The victim, however, turns out to be a pair of victims — the lower half of a young Mexican girl and the upper half of an American woman (a judge who is anti-immigration, the be exact). The mismatched body was laid directly on the border line between El Paso and Juárez on the Bridge of the Americas, which is revealed at the end of the pilot to be intended as a symbolic gesture to the police department from the serial killer.
The pilot’s main storyline deals with the upcoming formation of a new joint task force (I assume to be lead by Cross and Ruiz) and the problems that stem from Cross’s abrasiveness. It’s clear that she would rather be working the case by herself, but Ruiz is adamant about doing the right thing (something he doesn’t usually get to do) and shows no signs of letting Cross push him out of the case. The case eventually leads the duo to newspaper reporter Daniel Frye (Matthew Lilard), who finds himself in quite the predicament as his car was found to be involved in the murder and/or the transportation of the bodies. It seems that Frye had nothing to do with the murder, however, and his car was simply stolen.
There are also two side storylines which have yet to be explained — one involving a woman who was “looking at horses” in Juárez with her husband when he had a heart attack and another involving a man who seems to be the killer (or at least involved). Luckily, these storylines are executed well enough that I’m interested in where they go rather than feeling like they take up time better used to advance the main storyline. I’m sure they will tie in down the road, but until then, I’m interested to see how they unravel.
I wasn’t looking forward to tackling another crime drama since it is our most reviewed genre (especially one that was pitched as being like another show I had just reviewed), but my hesitation is gone now. The pilot felt fresh and intriguing despite existing in a season oversaturated with crime dramas. While the killer’s motive (which was revealed at the end of the pilot) was one of the major reasons that The Bridge won me over, it was really Demián Bichir’s performance that really sold me — he could probably carry this show on his own.
Is it Wednesday yet?
DISCLAIMER: My praise for the The Bridge is based on what it will become, more than what it currently is. The pilot was strong, but it didn’t blow me away (as I’ve said before, I wouldn’t expect it to). However, I do prefer story arcs over the one-off episodes and the story arcs present in the pilot interest me. We’ll see how good The Bridge actually is at the end of its first season.

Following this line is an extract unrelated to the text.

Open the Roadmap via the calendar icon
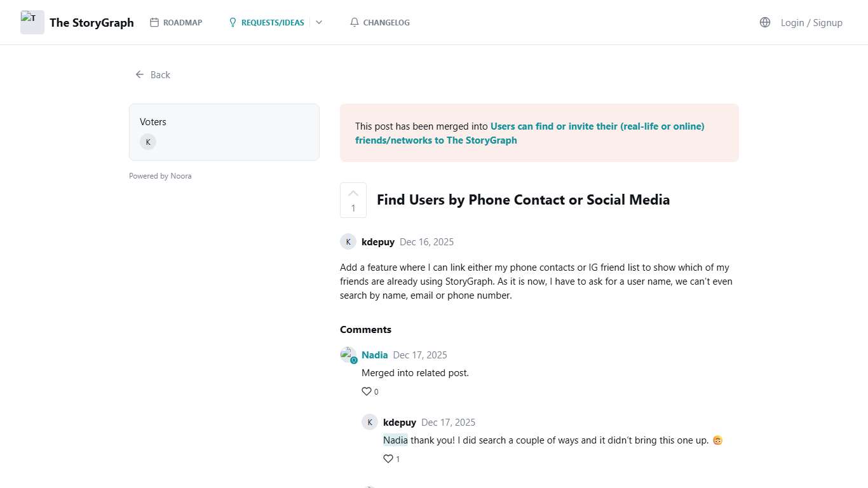The width and height of the screenshot is (868, 488). click(153, 22)
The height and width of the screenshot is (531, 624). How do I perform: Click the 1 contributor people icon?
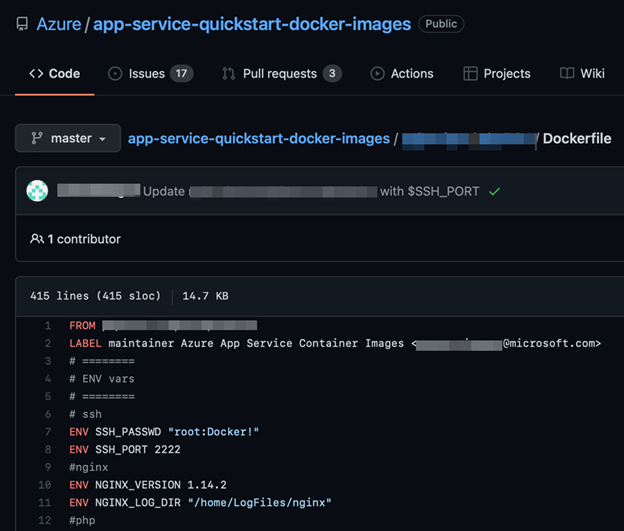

- Rating: “Is it Wednesday yet?”
- Comment: The Bridge is looking to be one of the stronger shows to start this summer, but it is hard to rate how a good a show with season-long story arcs is until those story arcs have been completed.
- You might like The Bridge if you like: Crossing Lines, crime dramas, season-long story arcs
The Bridge is currently in its first season, with episodes airing on FX at 10 PM PST on Wednesdays.